Retrospective case-note review of 806 consecutive patients that underwent phacoemulsification and intraocular lens (IOL) implantation, 327 (40.6%) of whom were diabetic.


The cumulative incidence of Nd:YAG capsulotomy were 10.6%, 14.8%, 21.2% and 28.6% in non-diabetic patients; and 9%, 9.4%, 15.3% and 5.3% in diabetic patients after 1, 2, 3 and 4 years, respectively. A multivariate Cox regression analysis showed that, over the follow-up period, diabetes mellitus was associated with a decreased risk of Nd:YAG capsulotomy (hazard ratio [HR] = 0.69; 95% confidence interval [CI] 0.47–0.99; P = 0.047), whereas age of 65 years or younger (HR = 1.58; 95% CI 1.09–2.27; P = 0.02), polymethylmethacrylate (PMMA) (HR = 3.98; 95% CI 1.60–9.95; P = 0.003) or plate-haptic silicone IOLs (HR = 3.75; 95% CI 1.60–8.80; P = 0.002) in comparison with three-piece silicone IOLs, postoperative inflammation (HR = 2.62; 95% CI 1.56–4.42; P < 0.001) and pars plana vitrectomy (HR = 1.85; 95% CI 1.20–2.83; P = 0.005) were associated with an increased risk. Subgroup analysis showed that in non-diabetic patients, male gender (HR = 1.63; 95% CI 1.04–2.57; P = 0.03) was an additional risk factor and in diabetic patients there was no significant association between diabetes type, duration or retinopathy grade and the risk of Nd:YAG capsulotomy.
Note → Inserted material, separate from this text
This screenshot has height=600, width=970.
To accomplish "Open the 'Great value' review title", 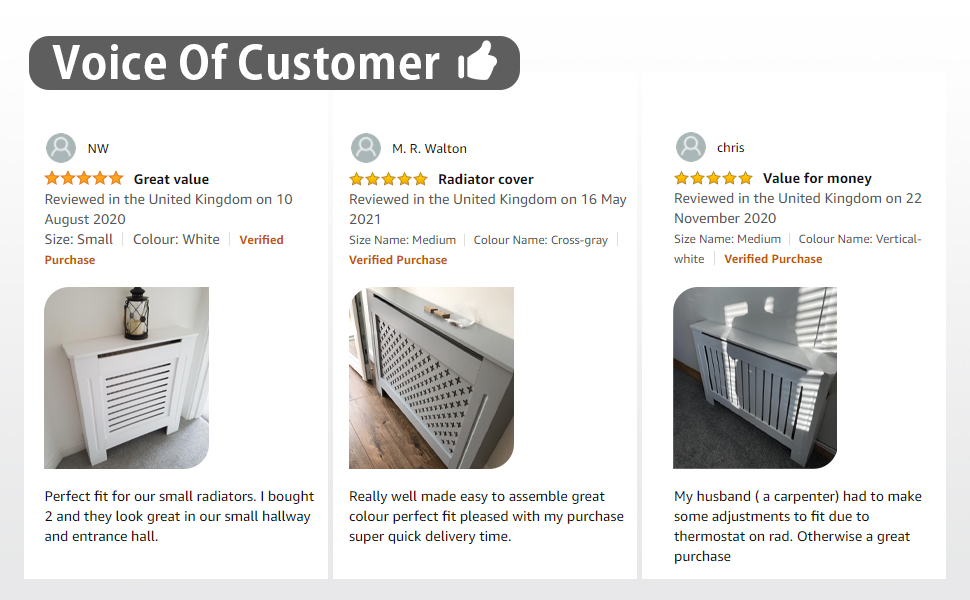I will tap(171, 179).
Although diabetes mellitus appears to be associated with a lower long-term incidence and a decreased risk of Nd:YAG capsulotomy, younger age, pars plana vitrectomy, postoperative inflammation, plate-haptic silicone and PMMA IOLs in addition to male gender in non-diabetic patients appear to be associated with a greater risk. Estimation of the incidence and risk factors of PCO should help in patient counselling and to design methods to reduce or prevent its development.